Auch Wilhelm Koppe konnte sich erfolgreich auf seine angebliche Verhandlungsunfähigkeit beziehen. Der ehemalige „Höhere SS- und Polizeiführer“ im „Warthegau“ war hauptverantwortlich für die Deportationen in das Ghetto Litzmannstadt und das Vernichtungslager Kulmhof gewesen. Bis 1960 lebte er unter falschem Namen in Bonn, wo er für die Schokoladenfabrik Sarotti arbeitete. Nachdem seine wahre Identität aufgeflogen war, wurde er in Untersuchungshaft genommen, aus der er aber 1962 nach Zahlung einer Kaution entlassen wurde. Das im Jahr 1964 eröffnete Verfahren vor dem Landgericht Bonn wegen „Beihilfe zum Mord“ in mindestens 145.000 Fällen wurde zwei Jahre später „aus gesundheitlichen Gründen“ eingestellt. Bis zu seinem Tod im Jahr 1975 verbrachte Koppe einen geruhsamen Lebensabend in Bonn.

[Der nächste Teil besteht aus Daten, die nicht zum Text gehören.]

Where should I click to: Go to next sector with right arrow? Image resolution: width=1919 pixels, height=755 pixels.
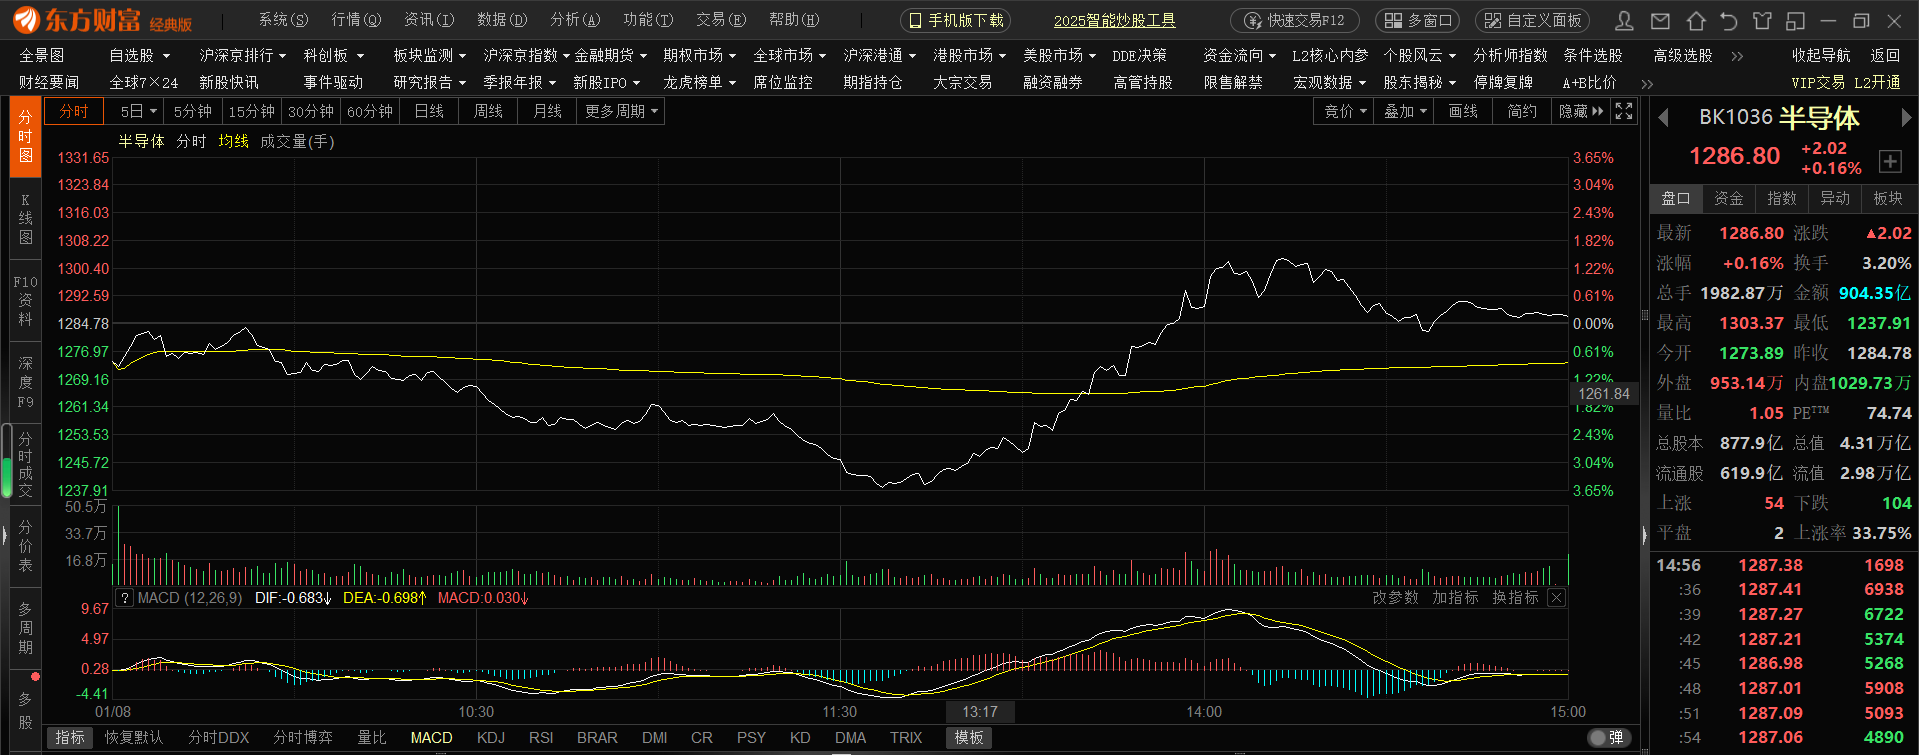coord(1905,118)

Den konnte auch Rolf-Heinz Höppner genießen. Der ehemalige SS-Obersturmbannführer hatte zwar unter anderem wegen seiner Beteiligung am Massenmord in Chełmno rund zehn Jahre in polnischer Haft verbracht, in der BRD musste er jedoch keine Strafverfolgung fürchten. Vielmehr avancierte er zum Oberregierungsrat im Bundesbauministerium und starb 1998 in Bonn-Bad Godesberg. Herbert Mehlhorn, der „Buchhalter“ der Shoah im „Warthegau“, blieb von der deutschen Justiz gänzlich unbehelligt. Er verdingte sich bis zu seinem Tod im Jahr 1968 als Justiziar in Oberndorf am Neckar und als Berater des Waffenherstellers Mauser.